Neubesetzung der Pfarrstelle

Der Kirchenvorstand der Martin-Luther-Gemeinde freut sich sehr, dass Pfarrer Ralph Baudisch pünktlich zum Ende der Vakanzzeit am 1. April 2021 seinen Dienst als Gemeindepfarrer in der Martin-Luther-Gemeinde antreten kann.

Für sein Amt wünschen wir ihm und seiner Familie Gottes reichen Segen und sind gespannt auf sein Wirken in Stein und freuen uns auf eine gute Zusammenarbeit.


Vom Main nach Stein

Aus dem unterfränkischen Würzburg herzliche Grüße und Segenswünsche  zum neuen Jahr!

Mit meiner spanischen Frau Blanca und unseren Kindern Pablo und Pia (samt Labrador-Hündin Lou) freue ich mich auf den Wechsel von der Evangelischen Studierendengemeinde in Würzburg an die Martin-Luther-Kirche in Stein und bin gespannt auf den baldigen Neubeginn und neuen Lebensabschnitt für unsere Familie, gerade passend zu Ostern.

In der Hoffnung auf ein bald mögliches persönliches Begegnen und Kennenlernen bauen wir also nicht auf Sand sondern auf Stein und grüßen Sie schon heute herzlich.

Gott befohlen, Ihr Pfr.

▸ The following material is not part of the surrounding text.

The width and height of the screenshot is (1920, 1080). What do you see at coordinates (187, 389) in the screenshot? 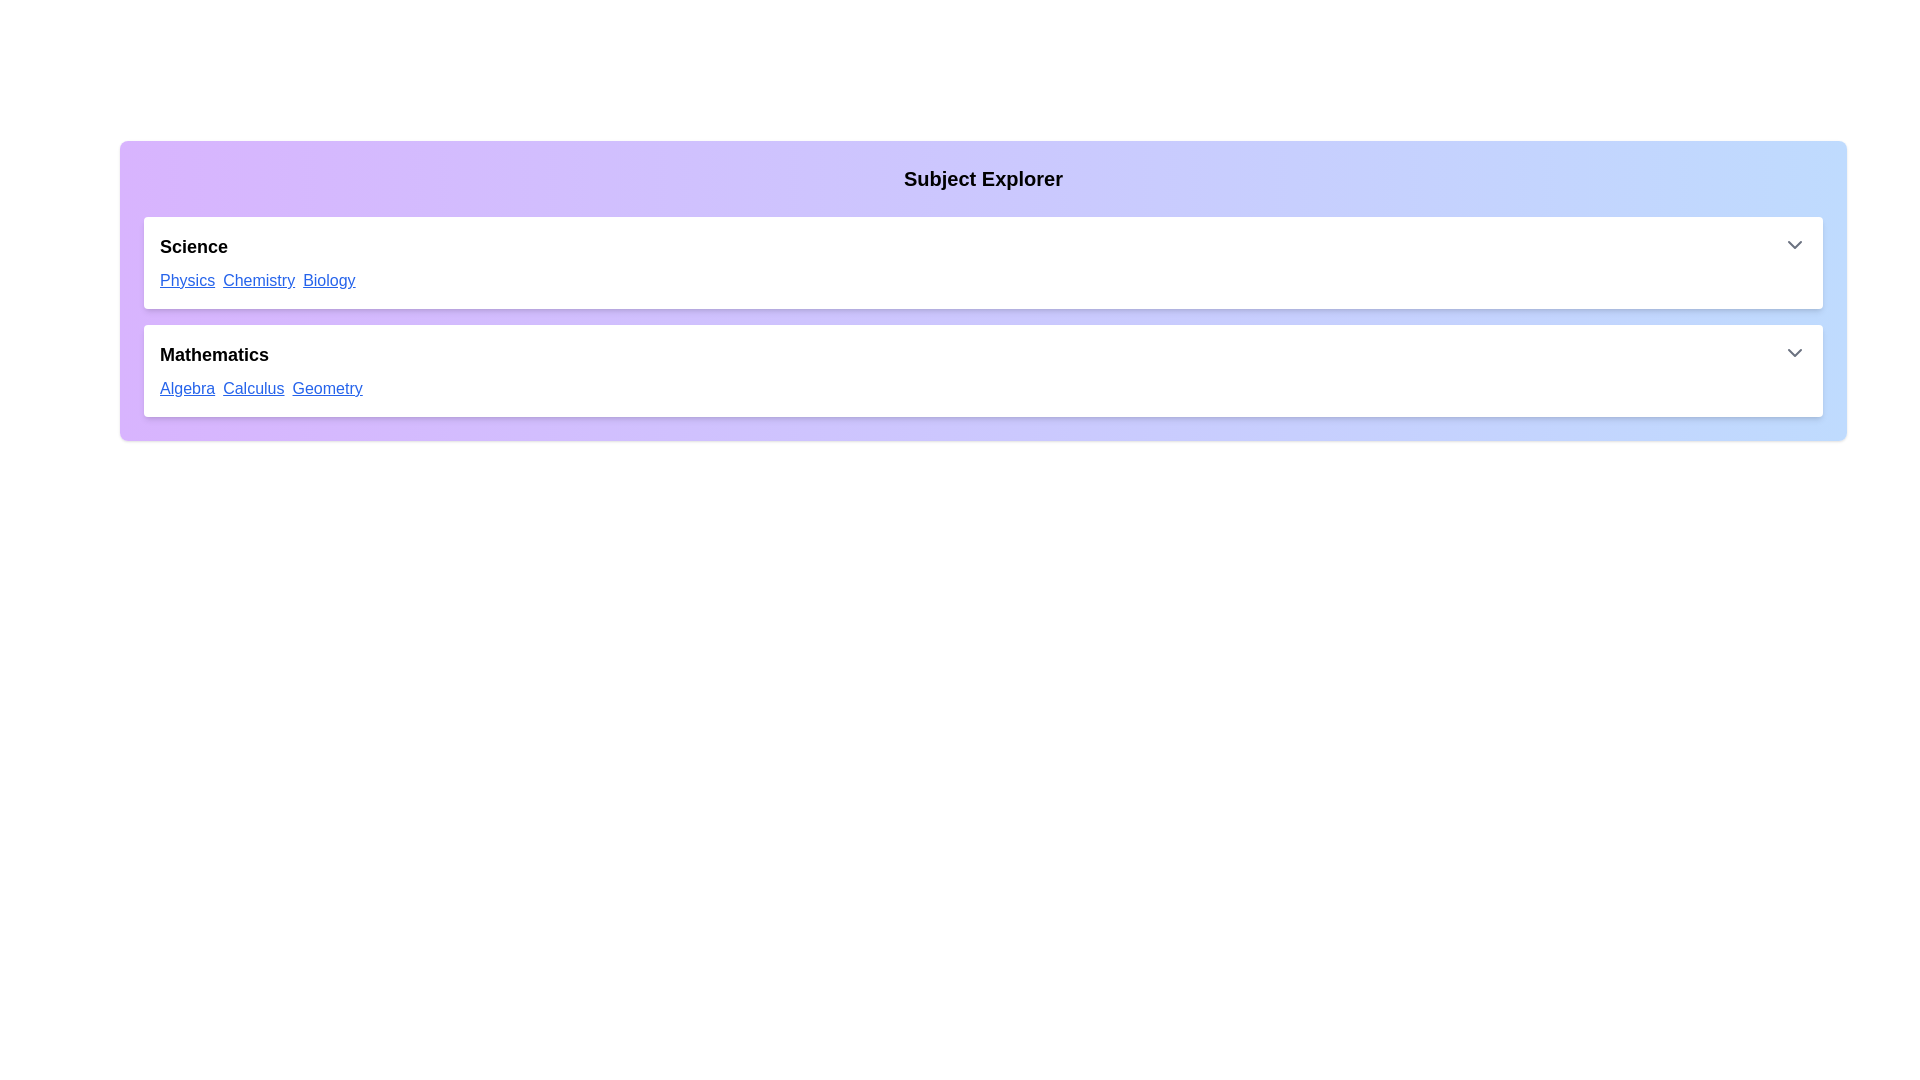
I see `the link with the text 'Algebra' to navigate` at bounding box center [187, 389].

Ralph Baudisch.

Kirchenvorstandssitzung am 12.11.2018

Das Thema Gottesdienst wird auch in dieser Sitzung ausführlich besprochen. Dabei zeigt sich, das die Vorstellungen zum Format noch weit auseinander liegen. Zentrales Anliegen ist die Verkündigung des Wortes Gottes.

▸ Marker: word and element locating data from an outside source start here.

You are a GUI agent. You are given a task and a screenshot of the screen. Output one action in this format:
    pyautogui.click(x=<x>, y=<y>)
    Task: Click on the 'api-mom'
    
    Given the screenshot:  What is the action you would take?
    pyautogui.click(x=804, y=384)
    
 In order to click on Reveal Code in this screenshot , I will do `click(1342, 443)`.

Es wird beschlossen, das Grabsteine nachweislich nicht aus Kinderarbeit stammen dürfen.

Nach der Kirchenvorstandswahl hat sich der neu gewählte Kirchenvorstand getroffen und zwei weitere Mitglieder berufen, Frau Susanne Fürderer und Herrn Ulrich Kanzler. Die letzte Sitzung des alten Kirchenvorstands klingt mit einer kleinen Feier aus.

Kirchenvorstandssitzung am 15.10.2018

Frau Kopp, die Leiterin des Kindergartens „Gräfin Ottilie“, berichtet von der Arbeit mit den Kindern der Einrichtung, dem Mitarbeiterstand, dem Bezug zur Kirchengemeinde und Verbesserungsmöglichkeiten am und im Gebäude.

Der Erlös des Adventsmarktes soll je zur Hälfte nach Siha und an die Kitas gehen.

Ideen zu einem neuen zusätzlichen Gottesdienstformat sollen noch einmal von den einzelnen Kirchenvorständen überdacht werden.